Bruins feeling a bit battered

Forgive Boston Bruins general manager Peter Chiarelli – or coach Claude Julien for that matter – if they look a little stricken these days. That’s what happens when your best-laid plans unravel, largely through no fault of your own.

On Wednesday morning, the Bruins announced that centre Marc Savard, the team’s scoring leader in each of the past three NHL seasons, would miss 4-6 weeks with a broken foot. The news comes hard on the heels of a similar notice about up-and-coming winger Milan Lucic, out for a similar length of time after surgery to repair a broken finger.

Their respective absences, along with the decisions to trade Phil Kessel (to the Toronto Maple Leafs) and Chuck Kobasew (to the Minnesota Wild) mean the Bruins will plod along until early December without four of the club's top nine forwards from last year’s 116-point regular season team, and the de facto first line.

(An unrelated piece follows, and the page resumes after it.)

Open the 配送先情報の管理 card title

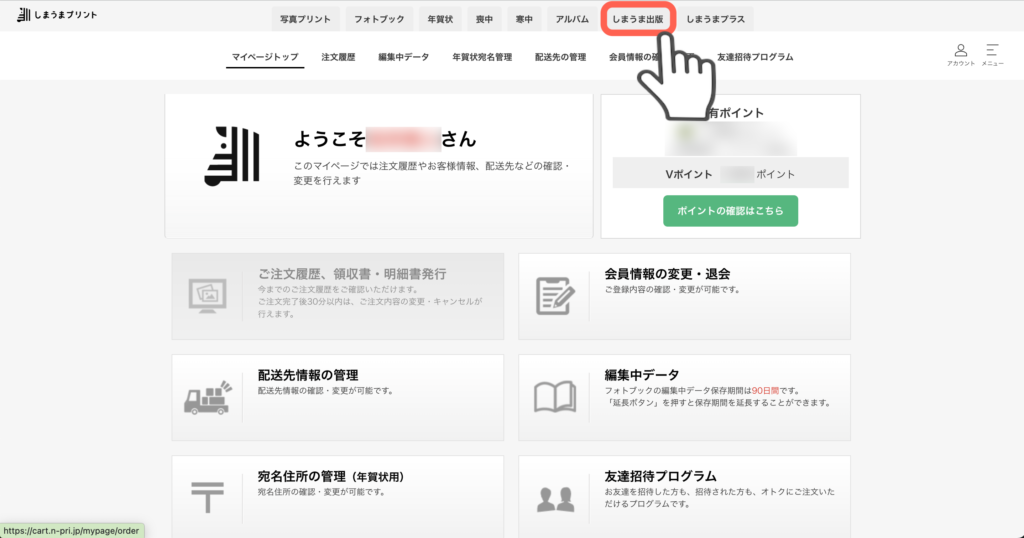308,375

It also explains why, a day after trading Kobasew, Chiarelli turned around and gave the Buffalo Sabres a pair of draft choices for former first-rounder Daniel Paille in the first trade ever between the long-time divisional rivals. Paille, who couldn’t find a regular spot with the Sabres, will get a chance for top-six duty with the Bruins until Savard and Lucic recover.

The only mitigating circumstance is that Patrice Bergeron – the fragile but talented centre – was probably misplaced as a third-line centre on the team anyway. Bergerson will now move up the depth chart and play behind David Krejci as the Bruins – who are an ordinary 3-4 heading into tonight’s game against the Nashville Predators – try to hover in the playoff picture until their body count eases. In the interim, 32-year-old Trent Whitfield – who was essentially signed as a depth player for their Providence AHL affiliate – was called up on an emergency basis, and will be available to play against Nashville. Whitfield will replace Savard on the roster; it’s hard to imagine him doing that on the ice. In 177 career games divided among Washington, the New York Rangers and St. Louis, Whitfield has 28 points. Savard managed 88 last year alone.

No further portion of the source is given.